What you are asked to do
Among the entries that follow, some lines contain the word "monitor". Show all of them.

——

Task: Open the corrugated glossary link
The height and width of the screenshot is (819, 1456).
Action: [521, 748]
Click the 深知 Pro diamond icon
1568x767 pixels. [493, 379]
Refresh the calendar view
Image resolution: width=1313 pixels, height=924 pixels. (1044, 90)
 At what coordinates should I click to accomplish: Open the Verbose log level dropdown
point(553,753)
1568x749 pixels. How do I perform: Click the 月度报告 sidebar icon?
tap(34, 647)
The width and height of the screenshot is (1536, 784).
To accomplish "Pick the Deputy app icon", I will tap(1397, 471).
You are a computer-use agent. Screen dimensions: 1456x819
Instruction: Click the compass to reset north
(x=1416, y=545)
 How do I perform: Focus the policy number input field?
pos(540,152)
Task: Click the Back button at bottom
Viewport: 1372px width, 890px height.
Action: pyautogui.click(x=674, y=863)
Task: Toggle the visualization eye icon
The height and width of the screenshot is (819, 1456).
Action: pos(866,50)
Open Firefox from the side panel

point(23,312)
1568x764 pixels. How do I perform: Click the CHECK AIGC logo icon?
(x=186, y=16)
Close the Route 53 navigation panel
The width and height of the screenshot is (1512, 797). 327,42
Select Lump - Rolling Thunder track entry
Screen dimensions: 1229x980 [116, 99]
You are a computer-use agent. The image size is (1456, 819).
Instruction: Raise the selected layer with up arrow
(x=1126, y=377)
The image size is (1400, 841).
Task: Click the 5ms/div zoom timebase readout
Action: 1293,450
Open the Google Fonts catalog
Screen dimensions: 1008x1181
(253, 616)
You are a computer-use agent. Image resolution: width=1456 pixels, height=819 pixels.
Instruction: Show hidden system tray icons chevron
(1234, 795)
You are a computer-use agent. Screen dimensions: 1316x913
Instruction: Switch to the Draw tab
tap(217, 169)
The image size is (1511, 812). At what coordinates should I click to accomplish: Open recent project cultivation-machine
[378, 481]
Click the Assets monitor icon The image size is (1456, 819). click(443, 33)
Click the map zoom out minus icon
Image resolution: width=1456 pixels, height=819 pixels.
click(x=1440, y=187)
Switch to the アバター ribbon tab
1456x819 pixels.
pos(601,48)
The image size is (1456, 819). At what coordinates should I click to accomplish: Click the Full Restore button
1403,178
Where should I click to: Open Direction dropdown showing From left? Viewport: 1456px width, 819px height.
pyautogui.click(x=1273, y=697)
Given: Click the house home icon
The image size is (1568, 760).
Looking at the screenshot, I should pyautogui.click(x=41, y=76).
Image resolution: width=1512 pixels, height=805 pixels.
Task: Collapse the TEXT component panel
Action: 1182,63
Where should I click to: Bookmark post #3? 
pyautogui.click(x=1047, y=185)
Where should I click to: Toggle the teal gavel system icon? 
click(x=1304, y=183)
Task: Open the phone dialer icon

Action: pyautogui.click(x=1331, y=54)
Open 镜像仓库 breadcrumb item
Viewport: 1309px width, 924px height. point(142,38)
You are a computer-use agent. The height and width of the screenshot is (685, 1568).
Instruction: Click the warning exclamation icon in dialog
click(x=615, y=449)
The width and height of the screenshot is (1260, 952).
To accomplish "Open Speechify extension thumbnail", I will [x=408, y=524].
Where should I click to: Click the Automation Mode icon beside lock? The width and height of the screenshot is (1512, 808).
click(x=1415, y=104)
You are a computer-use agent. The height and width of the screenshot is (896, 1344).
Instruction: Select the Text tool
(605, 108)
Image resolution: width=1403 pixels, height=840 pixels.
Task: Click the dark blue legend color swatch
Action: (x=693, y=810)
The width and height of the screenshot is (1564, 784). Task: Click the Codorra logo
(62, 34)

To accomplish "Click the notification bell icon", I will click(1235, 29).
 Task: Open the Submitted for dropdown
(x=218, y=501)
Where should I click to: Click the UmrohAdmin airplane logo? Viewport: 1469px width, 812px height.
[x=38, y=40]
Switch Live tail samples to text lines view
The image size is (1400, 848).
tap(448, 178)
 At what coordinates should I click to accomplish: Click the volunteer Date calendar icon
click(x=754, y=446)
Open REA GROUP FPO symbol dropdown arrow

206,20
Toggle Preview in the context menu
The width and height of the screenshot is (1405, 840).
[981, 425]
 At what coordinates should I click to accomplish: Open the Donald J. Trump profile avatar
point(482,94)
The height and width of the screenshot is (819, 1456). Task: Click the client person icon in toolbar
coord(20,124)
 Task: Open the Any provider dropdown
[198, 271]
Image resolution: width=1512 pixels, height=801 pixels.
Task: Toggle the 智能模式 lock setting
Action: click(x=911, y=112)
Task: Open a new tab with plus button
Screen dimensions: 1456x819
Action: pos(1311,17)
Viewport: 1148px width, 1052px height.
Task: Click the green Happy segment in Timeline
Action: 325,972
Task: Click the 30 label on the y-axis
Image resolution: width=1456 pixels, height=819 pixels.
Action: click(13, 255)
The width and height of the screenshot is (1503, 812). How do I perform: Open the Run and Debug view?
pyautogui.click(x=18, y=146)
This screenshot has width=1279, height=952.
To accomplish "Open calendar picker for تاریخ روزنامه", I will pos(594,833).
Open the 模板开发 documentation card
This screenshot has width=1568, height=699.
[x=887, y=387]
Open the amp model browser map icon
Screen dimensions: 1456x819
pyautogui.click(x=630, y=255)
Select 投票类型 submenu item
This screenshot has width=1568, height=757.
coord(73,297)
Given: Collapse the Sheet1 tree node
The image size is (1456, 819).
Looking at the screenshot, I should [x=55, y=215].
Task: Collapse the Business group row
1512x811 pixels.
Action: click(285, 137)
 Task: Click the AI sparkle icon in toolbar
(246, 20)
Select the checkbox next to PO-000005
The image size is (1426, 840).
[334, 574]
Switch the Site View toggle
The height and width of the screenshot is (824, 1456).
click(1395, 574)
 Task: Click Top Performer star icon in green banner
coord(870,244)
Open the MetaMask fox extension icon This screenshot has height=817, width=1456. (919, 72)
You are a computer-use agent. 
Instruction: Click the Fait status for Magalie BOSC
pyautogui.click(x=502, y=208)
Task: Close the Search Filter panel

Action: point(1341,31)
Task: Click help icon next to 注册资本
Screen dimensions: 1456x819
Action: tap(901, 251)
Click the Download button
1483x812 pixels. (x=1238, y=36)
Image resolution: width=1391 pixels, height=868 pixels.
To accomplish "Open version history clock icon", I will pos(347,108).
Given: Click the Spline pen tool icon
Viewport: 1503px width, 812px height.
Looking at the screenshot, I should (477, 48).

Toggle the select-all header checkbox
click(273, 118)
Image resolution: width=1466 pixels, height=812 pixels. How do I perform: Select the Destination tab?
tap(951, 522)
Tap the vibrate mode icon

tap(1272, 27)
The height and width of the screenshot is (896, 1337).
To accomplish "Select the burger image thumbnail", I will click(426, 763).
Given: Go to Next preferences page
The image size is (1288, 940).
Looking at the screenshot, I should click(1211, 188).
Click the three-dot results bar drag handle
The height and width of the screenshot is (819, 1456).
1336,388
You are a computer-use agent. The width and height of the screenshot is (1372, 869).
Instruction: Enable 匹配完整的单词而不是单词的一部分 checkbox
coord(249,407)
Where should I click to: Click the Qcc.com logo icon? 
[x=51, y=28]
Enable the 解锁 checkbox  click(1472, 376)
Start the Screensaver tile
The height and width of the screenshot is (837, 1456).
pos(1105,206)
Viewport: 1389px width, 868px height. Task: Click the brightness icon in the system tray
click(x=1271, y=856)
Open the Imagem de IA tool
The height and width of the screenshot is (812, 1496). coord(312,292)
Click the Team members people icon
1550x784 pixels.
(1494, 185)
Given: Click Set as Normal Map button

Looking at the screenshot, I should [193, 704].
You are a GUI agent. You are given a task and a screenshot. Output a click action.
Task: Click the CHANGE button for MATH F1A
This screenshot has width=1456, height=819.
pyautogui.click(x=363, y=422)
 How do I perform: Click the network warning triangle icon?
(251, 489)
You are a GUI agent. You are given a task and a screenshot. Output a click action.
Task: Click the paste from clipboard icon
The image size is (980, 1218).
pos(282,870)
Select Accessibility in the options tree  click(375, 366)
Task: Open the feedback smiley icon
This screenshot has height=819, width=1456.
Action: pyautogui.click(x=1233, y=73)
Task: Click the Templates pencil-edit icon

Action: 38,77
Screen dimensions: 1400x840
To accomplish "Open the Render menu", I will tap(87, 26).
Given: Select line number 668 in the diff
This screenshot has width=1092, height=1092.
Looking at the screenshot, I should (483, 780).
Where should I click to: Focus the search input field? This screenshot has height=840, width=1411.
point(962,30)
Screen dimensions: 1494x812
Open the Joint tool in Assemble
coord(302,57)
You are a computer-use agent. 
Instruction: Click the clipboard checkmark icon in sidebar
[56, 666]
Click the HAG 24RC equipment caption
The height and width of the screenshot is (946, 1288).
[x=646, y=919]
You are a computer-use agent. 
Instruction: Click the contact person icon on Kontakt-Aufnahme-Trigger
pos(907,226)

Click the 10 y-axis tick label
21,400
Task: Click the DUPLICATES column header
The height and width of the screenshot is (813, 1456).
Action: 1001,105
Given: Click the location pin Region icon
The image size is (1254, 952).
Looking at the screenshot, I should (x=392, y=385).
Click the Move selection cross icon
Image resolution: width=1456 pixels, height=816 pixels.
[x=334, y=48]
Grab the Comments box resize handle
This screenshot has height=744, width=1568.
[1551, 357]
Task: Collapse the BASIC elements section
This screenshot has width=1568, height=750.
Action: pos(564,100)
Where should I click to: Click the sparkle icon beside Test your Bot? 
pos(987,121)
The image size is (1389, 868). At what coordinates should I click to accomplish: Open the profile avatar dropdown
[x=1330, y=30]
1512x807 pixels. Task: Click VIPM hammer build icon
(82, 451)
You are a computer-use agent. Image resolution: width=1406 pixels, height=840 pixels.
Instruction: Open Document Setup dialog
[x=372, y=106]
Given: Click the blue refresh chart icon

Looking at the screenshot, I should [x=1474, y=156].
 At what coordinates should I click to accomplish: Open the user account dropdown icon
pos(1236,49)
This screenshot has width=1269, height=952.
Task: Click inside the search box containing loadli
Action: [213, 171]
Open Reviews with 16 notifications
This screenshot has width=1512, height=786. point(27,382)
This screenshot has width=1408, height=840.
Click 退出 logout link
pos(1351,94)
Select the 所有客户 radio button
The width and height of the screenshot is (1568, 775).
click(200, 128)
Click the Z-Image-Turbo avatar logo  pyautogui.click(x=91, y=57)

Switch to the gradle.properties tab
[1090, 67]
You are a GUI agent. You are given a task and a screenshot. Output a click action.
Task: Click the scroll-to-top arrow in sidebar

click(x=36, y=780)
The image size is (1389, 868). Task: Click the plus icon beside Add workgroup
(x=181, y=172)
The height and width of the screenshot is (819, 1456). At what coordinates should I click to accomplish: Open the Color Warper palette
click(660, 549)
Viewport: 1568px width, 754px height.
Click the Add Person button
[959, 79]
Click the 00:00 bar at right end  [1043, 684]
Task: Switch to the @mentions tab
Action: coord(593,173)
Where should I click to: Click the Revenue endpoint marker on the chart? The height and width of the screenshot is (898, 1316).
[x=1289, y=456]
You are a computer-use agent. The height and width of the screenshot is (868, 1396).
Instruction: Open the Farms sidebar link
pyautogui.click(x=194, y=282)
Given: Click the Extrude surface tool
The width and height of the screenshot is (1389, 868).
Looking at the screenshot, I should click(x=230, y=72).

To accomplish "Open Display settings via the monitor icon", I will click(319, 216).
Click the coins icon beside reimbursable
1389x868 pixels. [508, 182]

——

Solution for this task
Click the Assets monitor icon The image size is (1456, 819). click(443, 33)
To accomplish "Open Display settings via the monitor icon", I will click(319, 216).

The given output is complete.